Storm Ready

On February 14, 2012, Officials from NOAA's National Weather Service in Blacksburg named the City of Lynchburg StormReady® for completing a set of rigorous warning preparedness criteria. This recognition was renewed on January 29th, 2018.


The nationwide community preparedness program uses a grassroots approach to help communities develop plans to handle local severe weather and flooding threats. The program is voluntary and provides communities with clear-cut advice from a partnership between local National Weather Service forecast offices and state and local emergency managers. StormReady started in 1999 with seven communities in the Tulsa, Oklahoma area. There are now more than 1,850 StormReady communities across the country.

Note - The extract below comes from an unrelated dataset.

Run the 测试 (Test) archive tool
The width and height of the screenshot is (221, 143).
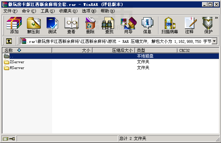(x=52, y=25)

Every year, around 500 Americans lose their lives to severe weather and floods. More than 10,000 severe thunderstorms, 2,500 floods and 1,000 tornadoes impact the United States annually, and hurricanes are a threat to the Gulf and East Coasts. Potentially deadly weather can affect every person in the country. That’s why NOAA's National Weather Service developed the StormReady program.


To be recognized as StormReady, a community must:


  • Establish a 24-hour warning point and emergency operations center;

  • Have more than one way to receive severe weather forecasts and warnings and to alert the public;

  • Create a system that monitors local weather conditions;

  • Promote the importance of public readiness through community seminars;

  • Develop a formal hazardous weather plan, which includes training severe weather spotters and holding emergency exercises.